Conclusion: Postnatal ciclesonide administration preserved lung function and structure and prevented pulmonary hypertension in a BPD model induced by antenatal i.a. ETX administration, without causing any adverse effects on brain development. These findings suggest that the new glucocorticoid, ciclesonide, may provide a novel strategy for the prevention of BPD; however, more long-term studies are required.

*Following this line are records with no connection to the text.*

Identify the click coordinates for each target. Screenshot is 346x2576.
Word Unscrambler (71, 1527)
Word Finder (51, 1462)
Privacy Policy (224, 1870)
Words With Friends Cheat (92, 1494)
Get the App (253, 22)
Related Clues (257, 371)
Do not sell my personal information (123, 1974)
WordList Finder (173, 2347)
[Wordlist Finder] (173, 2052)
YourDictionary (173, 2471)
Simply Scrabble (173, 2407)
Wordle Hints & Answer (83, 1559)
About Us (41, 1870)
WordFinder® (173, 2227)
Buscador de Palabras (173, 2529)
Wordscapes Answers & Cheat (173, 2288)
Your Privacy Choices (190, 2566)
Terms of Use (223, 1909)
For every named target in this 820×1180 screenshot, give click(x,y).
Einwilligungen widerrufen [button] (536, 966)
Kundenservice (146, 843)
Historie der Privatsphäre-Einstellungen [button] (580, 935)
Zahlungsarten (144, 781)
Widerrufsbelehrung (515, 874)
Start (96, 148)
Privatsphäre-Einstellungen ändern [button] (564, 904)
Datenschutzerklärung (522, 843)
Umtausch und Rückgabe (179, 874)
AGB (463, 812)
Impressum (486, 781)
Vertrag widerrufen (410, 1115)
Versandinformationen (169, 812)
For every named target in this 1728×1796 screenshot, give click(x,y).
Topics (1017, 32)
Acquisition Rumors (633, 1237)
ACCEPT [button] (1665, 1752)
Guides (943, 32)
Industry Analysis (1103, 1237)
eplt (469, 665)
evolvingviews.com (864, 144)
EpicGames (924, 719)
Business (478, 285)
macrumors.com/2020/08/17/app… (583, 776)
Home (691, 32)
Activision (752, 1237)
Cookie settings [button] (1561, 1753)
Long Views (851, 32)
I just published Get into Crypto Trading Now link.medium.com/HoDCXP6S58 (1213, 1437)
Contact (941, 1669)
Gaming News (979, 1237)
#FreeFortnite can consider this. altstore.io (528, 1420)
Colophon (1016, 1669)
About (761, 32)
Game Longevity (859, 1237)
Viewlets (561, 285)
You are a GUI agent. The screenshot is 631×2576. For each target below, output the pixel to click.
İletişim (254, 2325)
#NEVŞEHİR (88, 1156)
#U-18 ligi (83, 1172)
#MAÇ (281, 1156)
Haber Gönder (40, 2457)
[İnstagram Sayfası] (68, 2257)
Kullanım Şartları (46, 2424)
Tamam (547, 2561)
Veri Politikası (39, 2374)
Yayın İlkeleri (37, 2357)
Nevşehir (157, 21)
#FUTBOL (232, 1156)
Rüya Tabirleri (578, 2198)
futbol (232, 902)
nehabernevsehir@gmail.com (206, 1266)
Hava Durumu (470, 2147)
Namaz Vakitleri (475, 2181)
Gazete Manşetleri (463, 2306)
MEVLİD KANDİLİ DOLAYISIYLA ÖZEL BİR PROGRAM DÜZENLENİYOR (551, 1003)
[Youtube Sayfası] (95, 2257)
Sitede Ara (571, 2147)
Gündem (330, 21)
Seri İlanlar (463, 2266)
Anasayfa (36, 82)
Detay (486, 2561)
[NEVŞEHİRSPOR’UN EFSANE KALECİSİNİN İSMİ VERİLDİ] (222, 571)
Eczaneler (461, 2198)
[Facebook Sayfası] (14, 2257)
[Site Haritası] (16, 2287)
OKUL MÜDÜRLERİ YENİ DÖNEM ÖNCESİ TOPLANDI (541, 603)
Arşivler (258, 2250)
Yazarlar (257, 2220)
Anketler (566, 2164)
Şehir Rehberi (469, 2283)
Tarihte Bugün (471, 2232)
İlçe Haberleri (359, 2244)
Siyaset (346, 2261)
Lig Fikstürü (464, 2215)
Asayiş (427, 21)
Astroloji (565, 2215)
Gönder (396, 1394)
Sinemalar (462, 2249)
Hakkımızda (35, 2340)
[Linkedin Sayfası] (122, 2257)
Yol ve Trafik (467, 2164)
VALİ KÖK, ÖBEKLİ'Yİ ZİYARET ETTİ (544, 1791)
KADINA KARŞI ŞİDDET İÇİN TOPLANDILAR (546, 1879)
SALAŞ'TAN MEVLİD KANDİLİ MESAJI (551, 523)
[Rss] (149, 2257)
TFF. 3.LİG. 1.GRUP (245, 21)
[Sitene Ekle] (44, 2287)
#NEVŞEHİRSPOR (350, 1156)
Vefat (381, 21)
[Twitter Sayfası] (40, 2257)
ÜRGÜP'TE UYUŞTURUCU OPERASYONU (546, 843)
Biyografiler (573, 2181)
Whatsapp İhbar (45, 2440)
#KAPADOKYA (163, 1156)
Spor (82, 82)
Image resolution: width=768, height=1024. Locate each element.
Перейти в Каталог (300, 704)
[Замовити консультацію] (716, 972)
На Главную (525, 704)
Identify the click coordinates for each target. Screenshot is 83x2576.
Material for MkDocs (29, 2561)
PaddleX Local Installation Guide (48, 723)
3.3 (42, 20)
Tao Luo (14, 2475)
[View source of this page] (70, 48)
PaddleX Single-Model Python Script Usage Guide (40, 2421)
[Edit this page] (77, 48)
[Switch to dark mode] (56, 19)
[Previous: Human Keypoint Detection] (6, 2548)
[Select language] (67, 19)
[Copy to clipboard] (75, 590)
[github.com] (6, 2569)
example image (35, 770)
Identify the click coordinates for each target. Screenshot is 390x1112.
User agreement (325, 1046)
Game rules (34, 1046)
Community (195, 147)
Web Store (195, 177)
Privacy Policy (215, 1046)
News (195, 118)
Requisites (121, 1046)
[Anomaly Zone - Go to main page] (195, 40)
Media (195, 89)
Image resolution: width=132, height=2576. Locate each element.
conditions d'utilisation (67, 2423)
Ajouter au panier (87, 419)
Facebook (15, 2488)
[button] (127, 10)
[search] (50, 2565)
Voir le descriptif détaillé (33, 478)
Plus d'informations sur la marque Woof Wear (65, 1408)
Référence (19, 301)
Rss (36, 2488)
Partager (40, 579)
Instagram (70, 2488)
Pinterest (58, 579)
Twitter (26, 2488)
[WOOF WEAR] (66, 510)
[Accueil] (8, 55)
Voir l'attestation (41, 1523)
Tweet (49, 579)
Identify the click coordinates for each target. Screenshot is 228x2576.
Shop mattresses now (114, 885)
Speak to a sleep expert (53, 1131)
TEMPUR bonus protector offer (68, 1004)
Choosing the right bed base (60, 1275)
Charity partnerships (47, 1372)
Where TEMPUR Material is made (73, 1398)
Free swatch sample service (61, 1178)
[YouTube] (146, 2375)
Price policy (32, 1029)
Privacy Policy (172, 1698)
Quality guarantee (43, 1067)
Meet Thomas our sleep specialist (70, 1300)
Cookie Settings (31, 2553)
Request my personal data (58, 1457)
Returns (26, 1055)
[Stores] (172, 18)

Keywords: brain; bronchopulmonary dysplasia; ciclesonide; corticosteroids; enterotoxin.

Grants and funding

The authors declare financial support was received for the research, authorship, and/or publication of this article. This study has been funded by Instituto de Salud Carlos III (ISCIII) through the project “PI22/00466” and co-funded by the European Union, and by Chiesi Farmaceutici.